You must have read some of the detective stories in which this kind of matter is very often, found to be very useful and very much applicable. Theft has taken place in a house and you don’t know who is the thief.  There could have been many alternative answers to this question. On the basis of the data which are available, where you find that the whole house is actually intact, even the door is locked, almirahs are locked, everything is in perfect order, only in one small box you had the most precious jewel, which is missing. Therefore the question that is put before you is only this ‘who could have stolen this jewel?’ The data are that the house is intact, all the almirahs are perfectly locked, the rooms are locked; all the members of the family had gone out. Naturally you have two or three probable answers to this question; that before all the members of the family went out, one of the members, who had access to the keys had very quietly taken out the jewel and it is safely deposited elsewhere. So that even now, if you search everybody, nobody can be found to be guilty that is one possibility. The second is that during your absence, somebody, who has got duplicate keys made in advance, who knows your programme of going out, who knows exactly where the jewel lies and by opening with the duplicate keys very safely and without disturbing anything else, had gone straight to the jewel and taken it out, this is the second alternative.
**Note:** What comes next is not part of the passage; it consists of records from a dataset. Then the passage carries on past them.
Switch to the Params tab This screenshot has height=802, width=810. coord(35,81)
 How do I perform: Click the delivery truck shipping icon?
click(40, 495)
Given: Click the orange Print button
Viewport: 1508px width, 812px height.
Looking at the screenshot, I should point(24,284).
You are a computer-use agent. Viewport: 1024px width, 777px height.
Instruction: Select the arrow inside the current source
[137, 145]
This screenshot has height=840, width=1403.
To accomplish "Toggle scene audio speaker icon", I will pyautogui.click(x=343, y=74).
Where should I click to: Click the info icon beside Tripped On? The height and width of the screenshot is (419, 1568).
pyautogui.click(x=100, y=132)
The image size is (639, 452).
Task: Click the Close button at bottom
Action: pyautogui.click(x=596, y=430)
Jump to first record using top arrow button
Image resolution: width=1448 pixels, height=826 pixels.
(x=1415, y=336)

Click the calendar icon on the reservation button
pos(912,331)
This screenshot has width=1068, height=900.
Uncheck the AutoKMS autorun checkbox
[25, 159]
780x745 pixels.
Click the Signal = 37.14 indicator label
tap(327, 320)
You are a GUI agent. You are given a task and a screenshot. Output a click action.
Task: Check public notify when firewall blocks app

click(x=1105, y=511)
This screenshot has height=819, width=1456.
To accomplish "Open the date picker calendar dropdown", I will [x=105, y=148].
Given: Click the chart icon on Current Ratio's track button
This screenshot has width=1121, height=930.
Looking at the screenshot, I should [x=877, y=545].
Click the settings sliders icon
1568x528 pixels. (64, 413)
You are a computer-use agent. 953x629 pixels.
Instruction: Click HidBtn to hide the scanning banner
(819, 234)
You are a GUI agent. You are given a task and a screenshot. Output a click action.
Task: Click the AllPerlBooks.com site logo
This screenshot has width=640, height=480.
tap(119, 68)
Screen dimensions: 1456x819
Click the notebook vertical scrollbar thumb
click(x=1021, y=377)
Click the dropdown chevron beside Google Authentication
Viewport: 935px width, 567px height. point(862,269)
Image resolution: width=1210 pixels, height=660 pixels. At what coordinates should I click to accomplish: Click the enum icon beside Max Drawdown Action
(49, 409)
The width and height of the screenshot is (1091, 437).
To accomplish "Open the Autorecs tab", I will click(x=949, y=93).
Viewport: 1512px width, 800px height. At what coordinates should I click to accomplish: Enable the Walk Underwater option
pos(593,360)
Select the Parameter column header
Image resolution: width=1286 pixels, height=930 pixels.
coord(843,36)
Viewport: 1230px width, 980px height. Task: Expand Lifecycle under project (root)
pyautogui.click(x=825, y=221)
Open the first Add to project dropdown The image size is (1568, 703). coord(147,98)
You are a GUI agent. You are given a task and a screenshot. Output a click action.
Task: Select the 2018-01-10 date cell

Or there could be another also, which you can imagine. Out of these two or three alternatives, all of them are probable; all of them are imaginations because all of them are likely, until you come to what is called a crucial fact. You will not be able to decide what necessarily must have happened. Usually the detectives, they have one task of finding out such facts, which will necessarily prove that this alone must have happened and not anything else.